Sunday, February 05, 2012

Smug Stupidity

Jeffrey Simpson wrote in yesterday's Globe and Mail that:

Under the Harper government, Canada lost its bid for a Security Council seat – the first time it had ever been defeated. Were a vote held today, chances are Canada would get even fewer votes.
Consider Canada's performance on the world stage since Stephen Harper became prime minister:

The latest egregious example of truculent morality was this week’s visit by Foreign Affairs Minister John Baird and Finance Minister Jim Flaherty to the West Bank. At a meeting with the most moderate leadership in Palestinian Authority history, the Canadians lectured the Palestinians on the terrible mistake they’d made in seeking United Nations membership, a bid that won strong support in the General Assembly.

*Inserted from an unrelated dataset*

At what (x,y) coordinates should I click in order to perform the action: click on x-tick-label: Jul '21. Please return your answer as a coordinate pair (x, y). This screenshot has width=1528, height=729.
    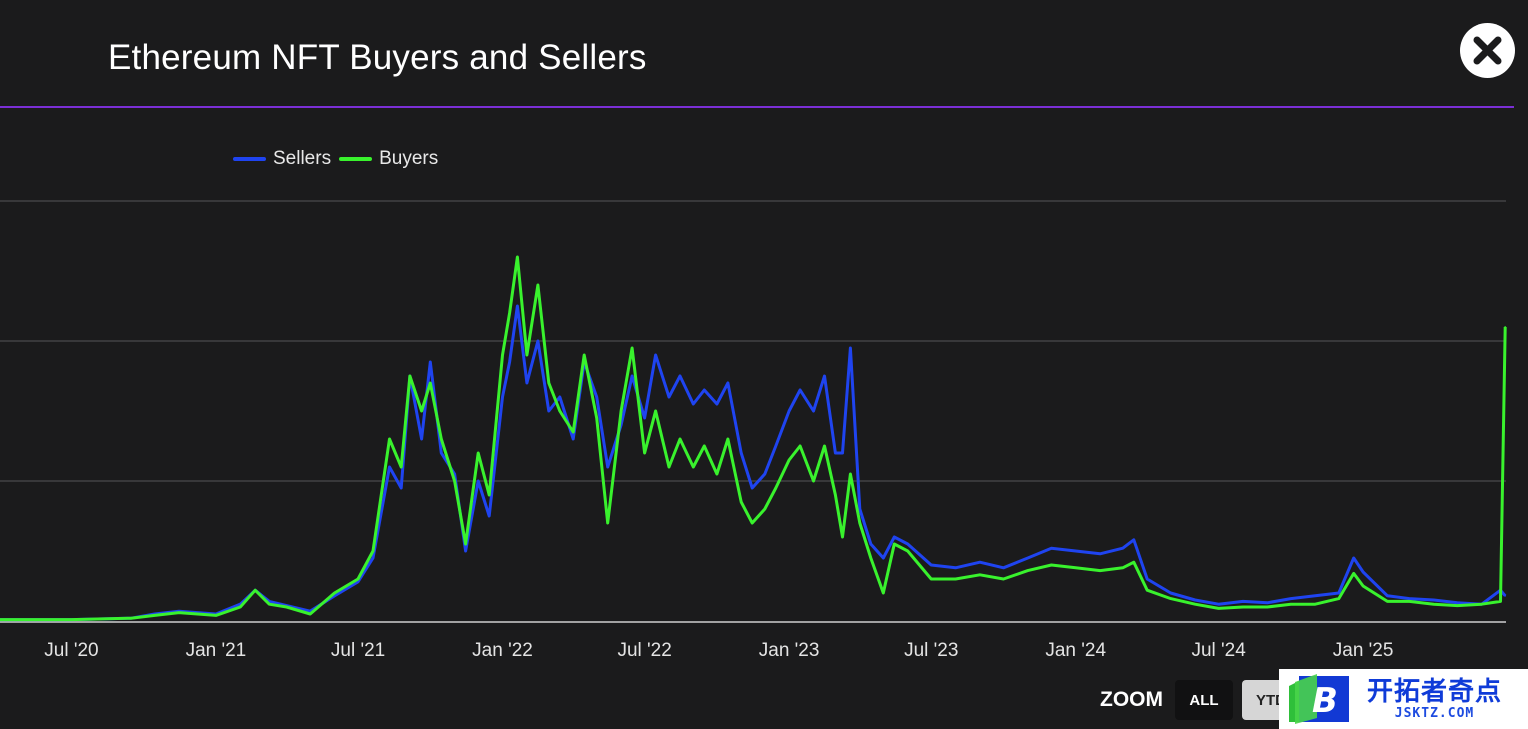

The week before the West Bank lecture, the Prime Minister was telling Europeans how they should deal with their economic crisis during a speech in Davos. This likely impressed Canadians, but not Europeans. The last thing they need is gratuitous advice from a North American country that, frankly, doesn’t count for much in Europe, as anyone who’s lived there knows. And the advice is especially unwelcome when it’s layered with self-applause by Canadians about how well their economy has done.

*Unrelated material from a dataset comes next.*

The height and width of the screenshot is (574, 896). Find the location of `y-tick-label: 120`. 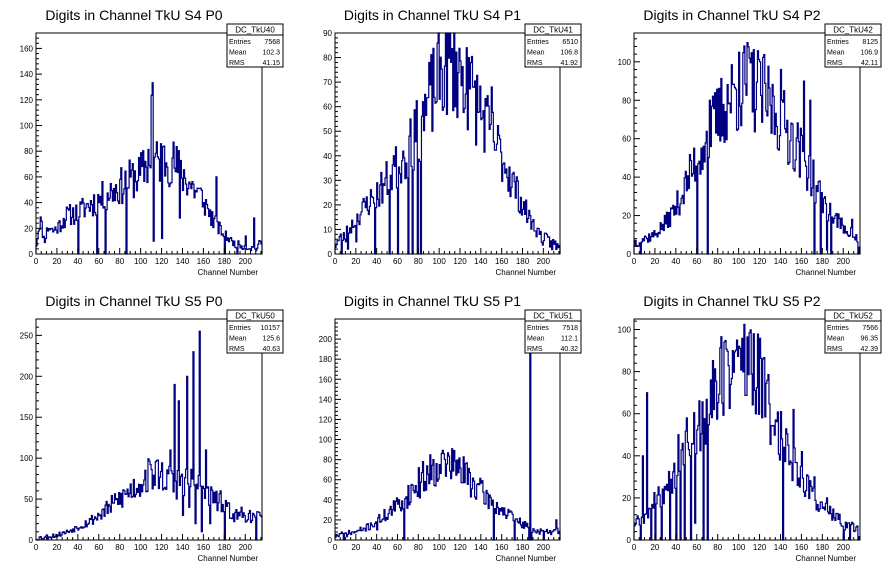

y-tick-label: 120 is located at coordinates (27, 100).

In climate-change negotiations, the government’s attitude of palpable disdain for the Kyoto Protocol, coupled with its own deplorable record of inaction against greenhouse-gas emissions, shredded whatever credibility Canada might have aspired to enjoy.

And so it goes. Canada has caught what used to be an American disease -- telling the world that it should be more like us. The American authors Eugene Burdick  and William Lederer wrote a novel about this kind of  international smugness, The Ugly American.

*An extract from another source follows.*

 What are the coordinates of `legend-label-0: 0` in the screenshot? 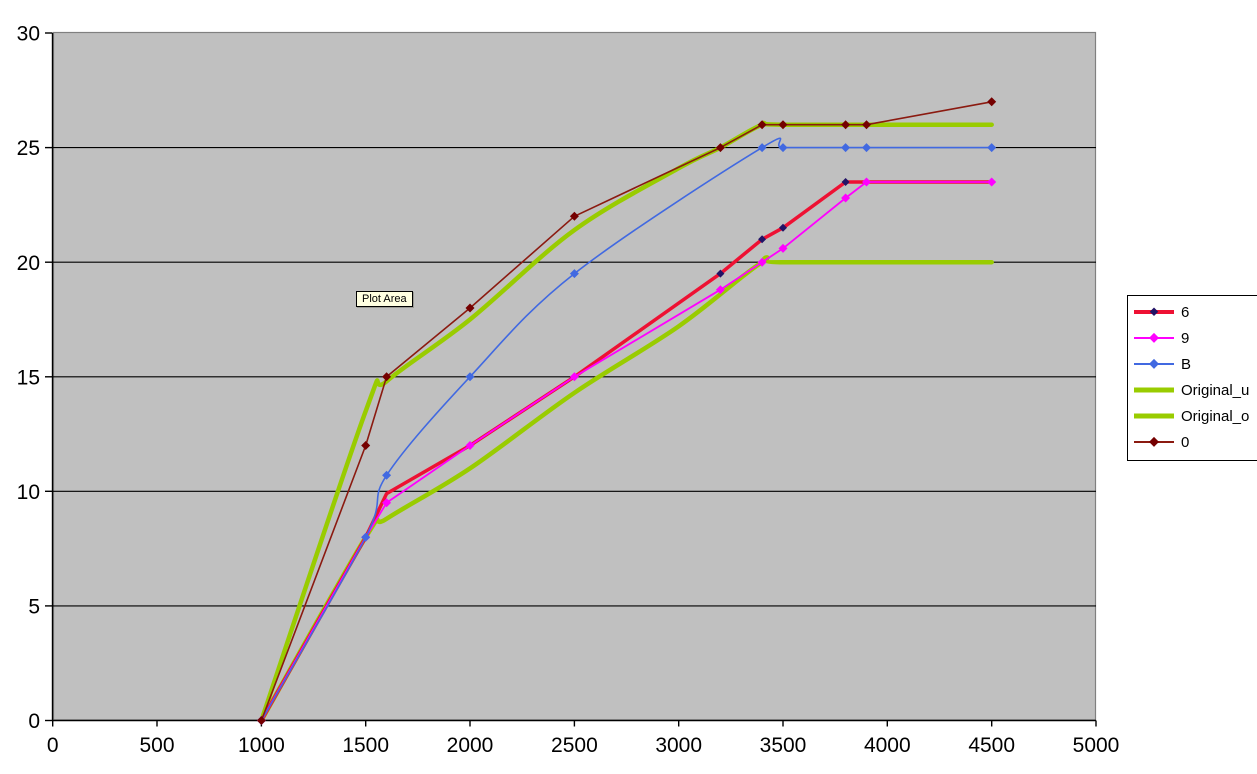 It's located at (1186, 442).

Stephen Harper says he is hell bent on transforming Canada. Do we really want to go there? Are we to be known as the home of the smugly stupid?


Dr.Dawg said...

"We had to destroy the country in order to save it."

Owen Gray said...

Echoes of Vietnam, Dr. Dawg. The source of the quotation is somewhat obscure. But an American captain attributed it to a certain Major Booris.

Add an "h" to that name, and
the true source of that opinion becomes obvious.

Stephen Harper entered kindergarten when the Vietnam War began. He was not old enough to drive when it ended. One wonders if he has any knowledge at all of that conflict.

thwap said...

Ah, Jeffrey Simpson of the Globe & Mail.

Which endorsed stephen harper in the last election.

Now they want to complain?


Owen Gray said...

One assumes that, even though Simpson works for the Globe, he doesn't have to echo the paper's editorial policy, thwap.

Unfortunately, the Globe doesn't think as critically as Simpson does.